To check which state you’re in, run the “Confirm the symptom” check below alongside a recent autopilot run. Failed runs + 401s = the OAT is genuinely dead. Just auto-refresh noise + autopilot runs completing at $0 = harmless; no rotation needed.

What this runbook is for

The Claude Code refresh token (or the long-lived OAT itself) has been revoked, so the VPS-side calls to Anthropic start failing with 401. Only a human session signed into the Curate-Me Claude Max account can mint a replacement.

The main OAuth runbook covers the full architecture. This one is “do these four commands now.”


Trigger

Run this runbook when autopilot LLM calls are actually failing — not just when refresh-probe noise appears in logs. Specifically:

  • Autopilot template runs are failing with HTTP 401 at the Anthropic API. Check gateway_request_failed / anthropic_401_unauthorized events, or look for failed autopilot tasks with error: "401" in autopilot_results.

  • Autopilot template runs that previously cost $0 (max_subscription_cli mode) now show non-zero cost in the cost recorder — that means a billable ANTHROPIC_FALLBACK_KEY has been configured and is now serving calls. Confirmed via gateway_using_fallback_key log lines or the Cost dashboard showing autopilot-tagged spend.

  • The reauth_required Teams alert from the rotation system fires. (See the main OAuth runbook for the full alert decoder.)

  • A claude setup-token was just run somewhere else (invalidating the OAT in prod) — proactive rotation is required to restore service.

What is NOT a trigger

ssh curateme@178.105.8.25 'docker logs --since 1h curateme-backend-b2b 2>&1 | grep -c llm_auth_refresh_token_revoked'

A non-zero count of llm_auth_refresh_token_revoked events on its own is not a trigger. The auto-refresh task expects an 8h-lifetime OAuth token from claude auth login; we use the long-lived setup-token instead, so the probe fails every cycle but the actual token works fine. Count this as expected log noise unless paired with the symptoms above.

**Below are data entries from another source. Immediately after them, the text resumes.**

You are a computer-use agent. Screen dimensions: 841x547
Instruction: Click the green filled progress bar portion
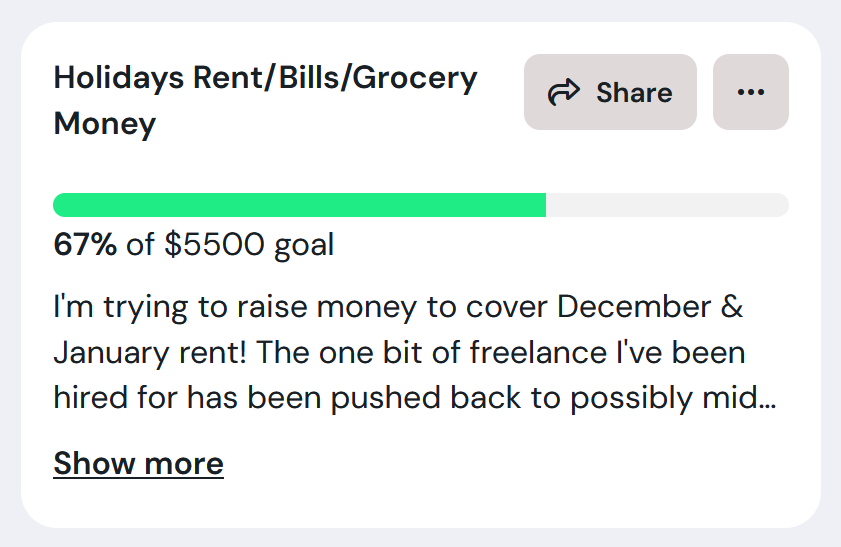click(299, 205)
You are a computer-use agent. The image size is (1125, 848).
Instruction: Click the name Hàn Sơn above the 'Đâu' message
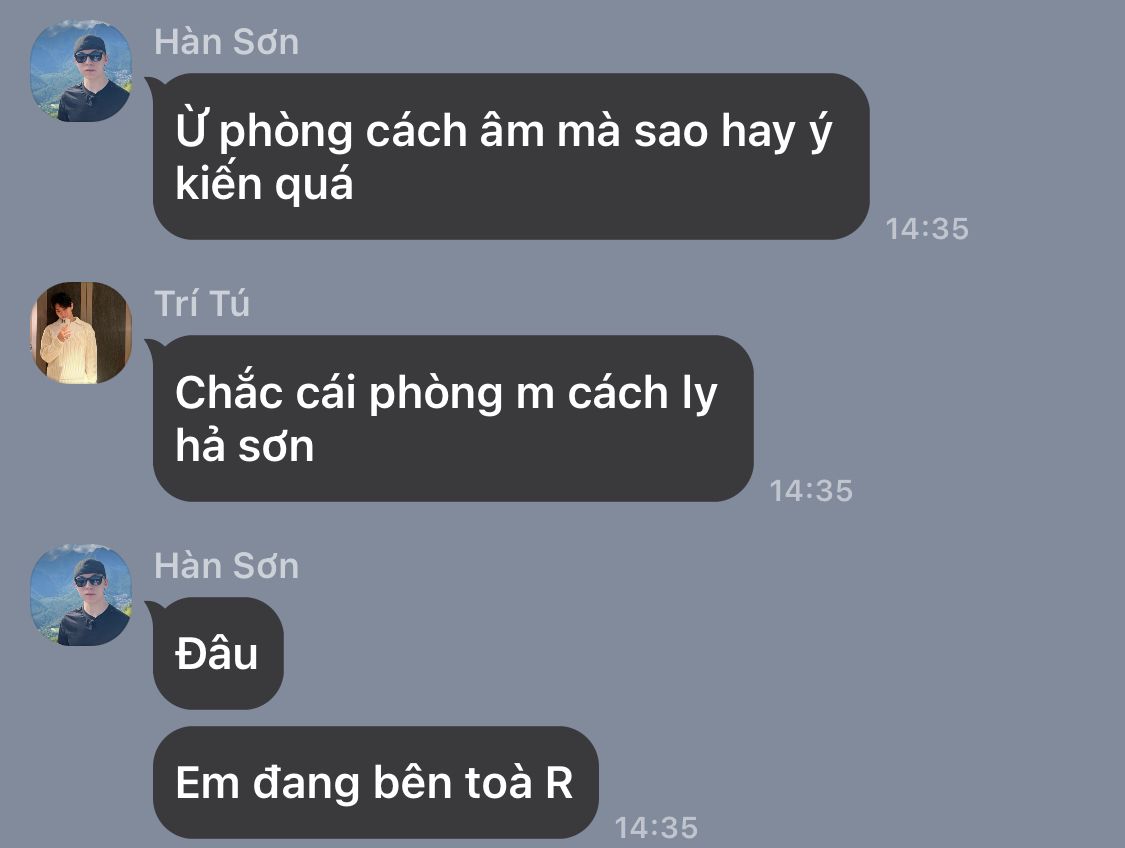coord(227,565)
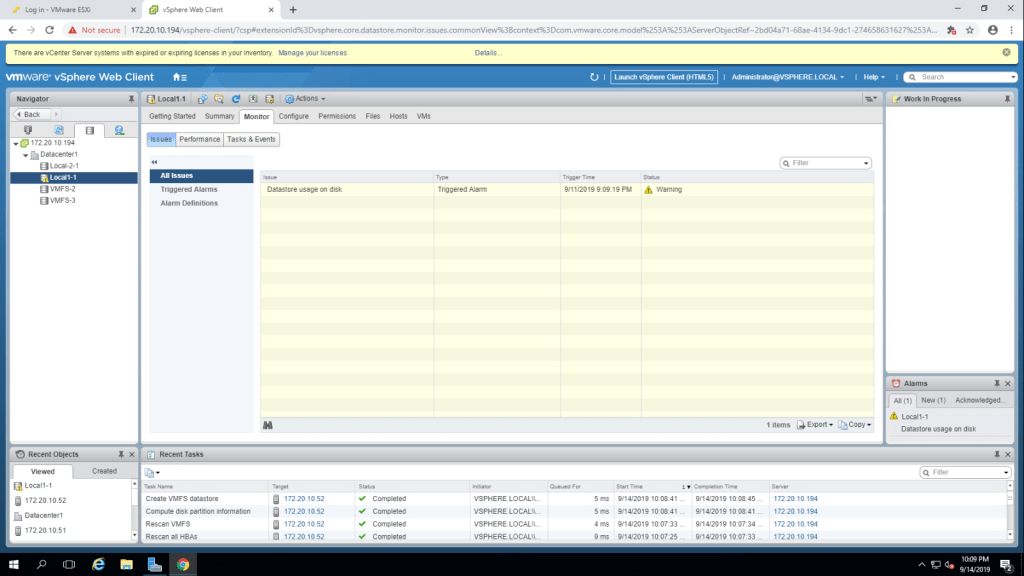Click the find binoculars icon below issues grid
This screenshot has width=1024, height=576.
point(268,425)
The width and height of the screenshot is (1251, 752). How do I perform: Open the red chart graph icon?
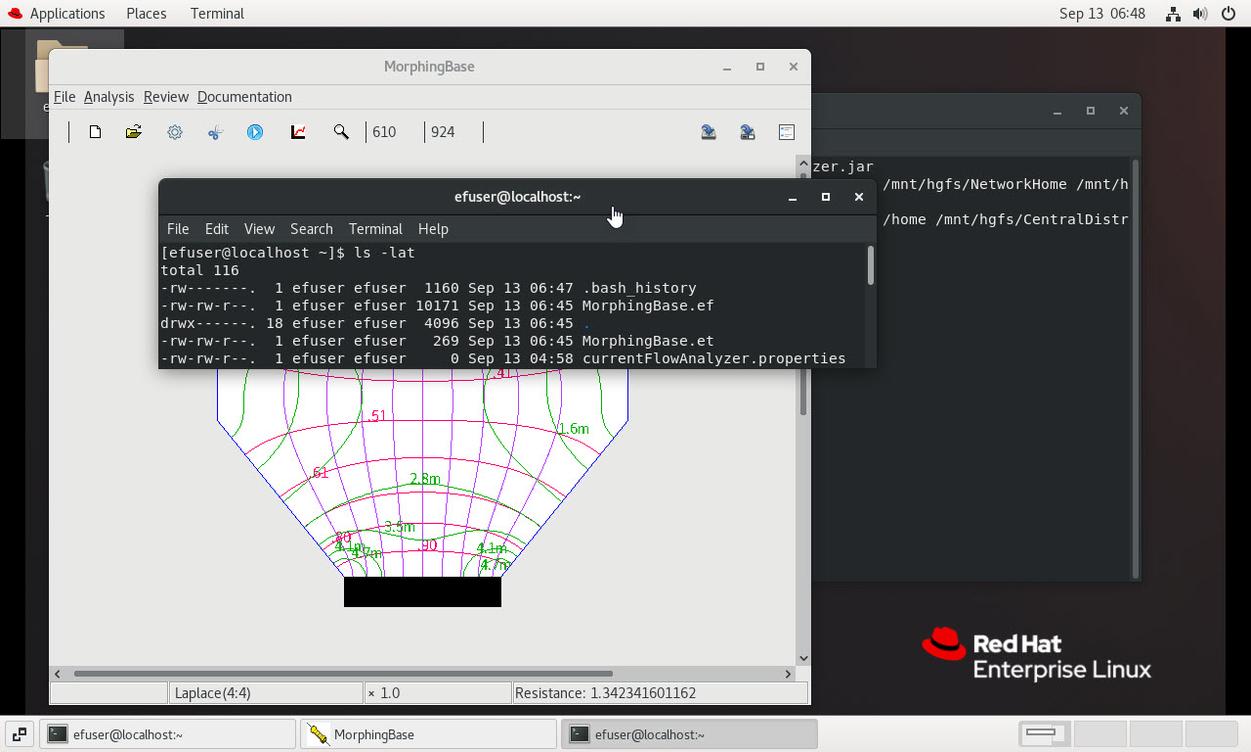point(298,132)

To confirm calls are actually working despite the noise:

# Should return HTTP 200: curl -sS -o /dev/null -w "%{http_code}\n" -X POST https://api.curate-me.ai/v1/messages \ -H "Authorization: Bearer $(ssh curateme@178.105.8.25 'grep ^CM_FLEET_GATEWAY_KEY /home/curateme/platform/.env.production | cut -d= -f2')" \ -H "anthropic-version: 2023-06-01" -H "Content-Type: application/json" \ -d '{"model":"claude-haiku-4-5","max_tokens":5,"messages":[{"role":"user","content":"hi"}]}'

Why this isn’t automated

The refresh-token-revoked state can only be recovered by an interactive claude browser handshake on a machine signed into the Claude Max account. There is no API to obtain a new refresh token from a server. Everything downstream of obtaining the new auth.json is automated by scripts/rotate-claude-code-oat.sh.


Prerequisites

Before starting, confirm:

  • You are at a laptop currently signed into the Curate-Me Claude Max account (typically Boris’s MacBook).
  • claude CLI is installed and claude exits without prompting login.
  • ssh curateme@178.105.8.25 works without a password (key-based auth is already configured per the platform conventions).
  • You are NOT inside a Claude Code session — the claude setup-token and reauth flows need a real terminal where they can open a browser tab.

TL;DR — use the helper script

./scripts/rotate-claude-code-oat.sh

It runs through every step in this runbook. The runbook below is what to do if you want to perform each step manually, or if the script fails halfway and you need to recover.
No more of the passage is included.